Data excerpts —
++++++
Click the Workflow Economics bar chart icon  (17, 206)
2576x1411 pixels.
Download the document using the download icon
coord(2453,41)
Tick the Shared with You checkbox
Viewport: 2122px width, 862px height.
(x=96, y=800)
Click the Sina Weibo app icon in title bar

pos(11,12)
++++++
Directions — Restate all of the entries exactly, please.

Output of the task —
Click the Workflow Economics bar chart icon  (17, 206)
2576x1411 pixels.
Download the document using the download icon
coord(2453,41)
Tick the Shared with You checkbox
Viewport: 2122px width, 862px height.
(x=96, y=800)
Click the Sina Weibo app icon in title bar

pos(11,12)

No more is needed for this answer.